Starting at the line that contains "Where should I", write out each line through the end of the data below, exactly as it stands. Skip any pictures.

> Record extracts

*** Begin section ***

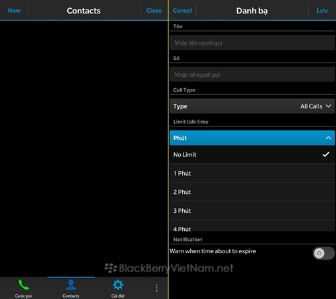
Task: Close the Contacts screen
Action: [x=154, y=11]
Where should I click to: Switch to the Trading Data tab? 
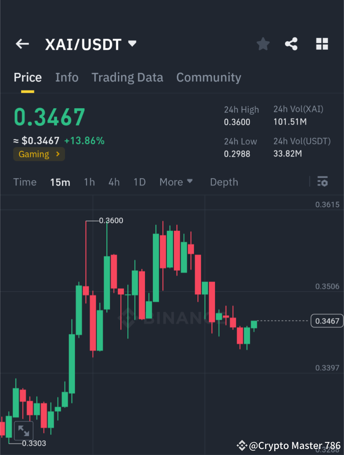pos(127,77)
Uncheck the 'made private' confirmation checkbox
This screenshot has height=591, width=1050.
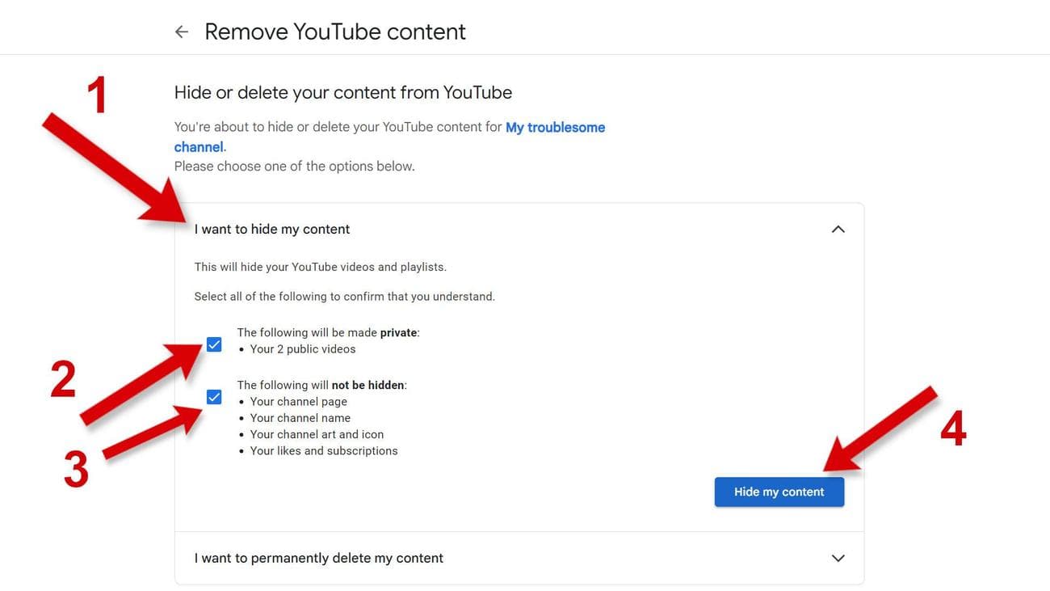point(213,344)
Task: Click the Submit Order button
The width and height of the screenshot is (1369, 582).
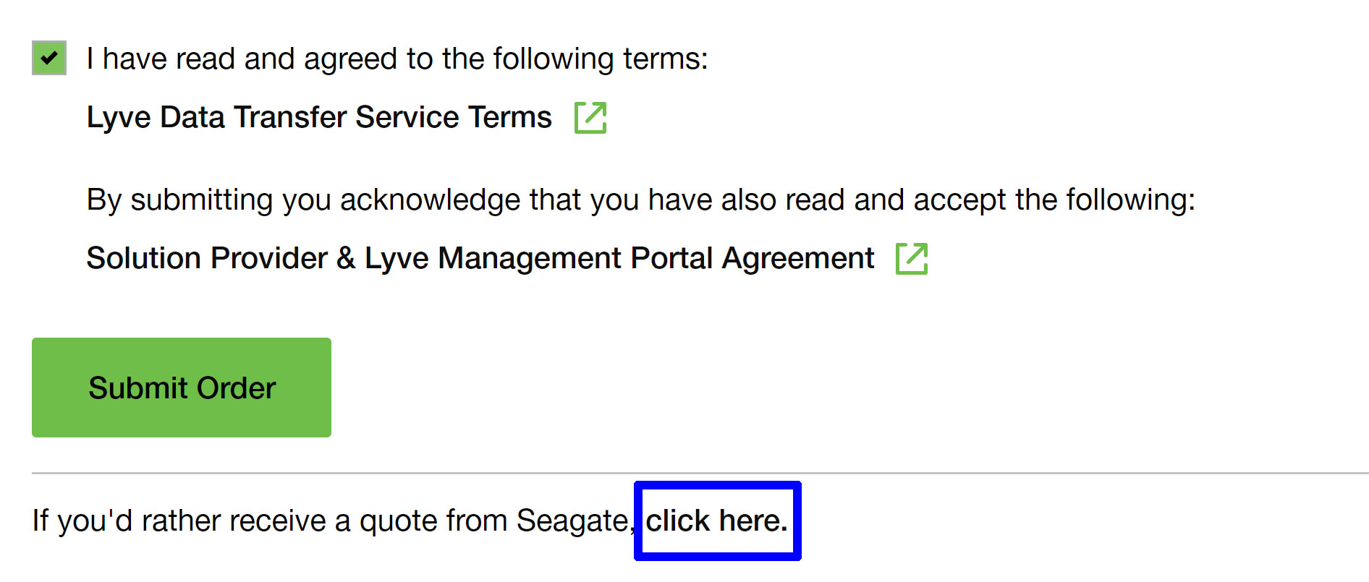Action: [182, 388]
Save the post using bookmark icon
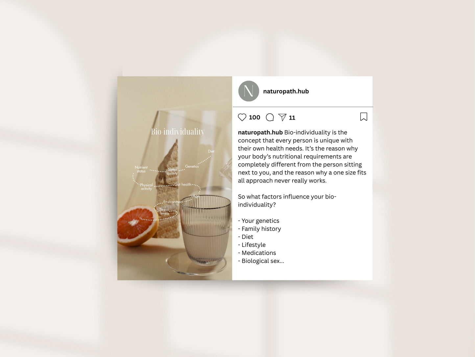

*** End section ***

> Answer
Where should I click to: Switch to the Trading Data tab? 
pos(127,77)
Uncheck the 'made private' confirmation checkbox
This screenshot has height=591, width=1050.
point(213,344)
Task: Click the Submit Order button
The width and height of the screenshot is (1369, 582).
Action: [182, 388]
Save the post using bookmark icon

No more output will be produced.